WORK INSTRUCTIONS
Continue the forum thread about the album-cover guessing game, starting right after the final quoted post from ScottBooks.

PAGE TEXT
_____

Okay, I found #8 on eBay: "JOHN BARLEYCORN MUST DIE" by TRAFFIC


----------



## ScottBooks (Oct 28, 2008)

Sorry Jim, I've never seen any of these covers.  Where are all the people that were on the Led Zep thread?


----------



## Brian (Nov 13, 2008)

I'll take a shot.

#12 is Loaded by Velvet Underground
#11 is a Yardbirds album I think

Fun Jim, thanks.


----------



## Elijsha (Dec 10, 2008)

12. velvet underground, loaded


----------



## Elijsha (Dec 10, 2008)

10. thin lizzy jailbreak


----------



## Elijsha (Dec 10, 2008)

9. kinks, come dancing with the kinks


----------



## Elijsha (Dec 10, 2008)

4. moody blues, long distance voyager

5. yes, relayer

3. "is driving me nuts"


----------



## Guest (Jan 4, 2009)

MonaSW said:


> The only ones that are familiar are 8 & 12, but I couldn't tell you who they were. Sorry.
> 
> Okay, I found #8 on eBay: "JOHN BARLEYCORN MUST DIE" by TRAFFIC


Right you are! About tome somebody else got one. Well done!


----------



## Guest (Jan 4, 2009)

Brian A said:


> I'll take a shot.
> 
> #12 is Loaded by Velvet Underground
> #11 is a Yardbirds album I think
> ...


Right on #12. I can't tell you if your right on #11, as it is an incomplete answer.


----------



## Guest (Jan 4, 2009)

Well, it's obvious who the king of this game is.  All that's left is #3 and #11.  I suppose there's no real point in my doing any more of these, given the general lack of interest and the fact that nobody can give Elijsha any competition.  Thanks to those who have participated.


----------



## Elijsha (Dec 10, 2008)

tell me 3 please


----------



## ScottBooks (Oct 28, 2008)

Well, if you did album covers from about '76 until '90 or so...I'd probably have a chance at some of them. I should have known the Kinks, but by the time that album came out I'd quit going to see them. 

Actually, I probably couldn't play this game with my own vinyl record albums. It's been at least 8 years since I flipped through those. (Haven't owned a turntable in quite some time  )


----------



## Guest (Jan 4, 2009)

ScottBooks said:


> Well, if you did album covers from about '76 until '90 or so...I'd probably have a chance at some of them. I should have known the Kinks, but by the time that album came out I'd quit going to see them.
> 
> Actually, I probably couldn't play this game with my own vinyl record albums. It's been at least 8 years since I flipped through those. (Haven't owned a turntable in quite some time  )

_____

INFORMATION PROVIDED
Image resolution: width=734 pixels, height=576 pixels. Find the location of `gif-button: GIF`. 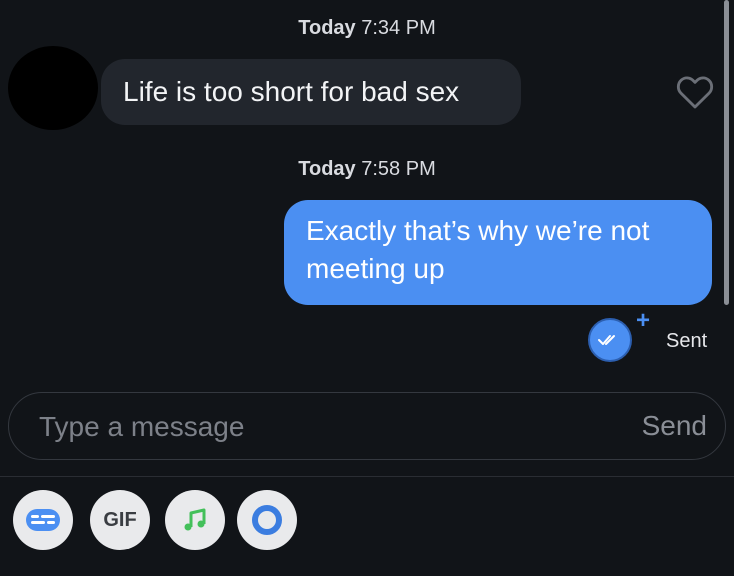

_____

EXPECTED ANSWER
Given that the average age of KB members is somewhere close to 50, I thought this kind of quiz would be a natural. I guess I didn't count on other factors--like the 3:1 female:male ratio or that apparently readers aren't rockers. 

No biggie. Now I know. And thanks for at least taking an interest.


----------



## Guest (Jan 4, 2009)

Elijsha said:


> tell me 3 please


No. You got eight of the twelve. And you'll probably get #11 if you try. Isn't that enough for you? I'll reveal #3 when/if somebody guesses it. Those are the rules.


----------



## ScottBooks (Oct 28, 2008)

Bacardi Jim said:


> Given that the average age of KB members is somewhere close to 50


Yay! I'm below average


----------



## Guest (Jan 4, 2009)

Here's a cryptic (British-style crossword) clue to #3:

How the blogpile is stacked (5,2,5)


----------



## Guest (Jan 4, 2009)

And another clue for #3:

Singer's father stands behind the piggy and cuts off its head (4,3)


----------



## ScottBooks (Oct 28, 2008)

OK...something by Iggy Pop. Hope this helps Elijsha. "Built" could be in the album title.


----------



## Guest (Jan 4, 2009)

ScottBooks said:


> OK...something by Iggy Pop. Hope this helps Elijsha. "Built" could be in the album title.


Now he has both of the missing artists. Curse you!


----------



## Guest (Jan 4, 2009)

I might as well post them now.

Oh, the b-logpile is stacked b-rick by b-rick.


----------



## Guest (Jan 4, 2009)

Congrats, Elijsha!  You da man!  You obviously know your classic rock.  Sorry nobody else does.


----------



## Elijsha (Dec 10, 2008)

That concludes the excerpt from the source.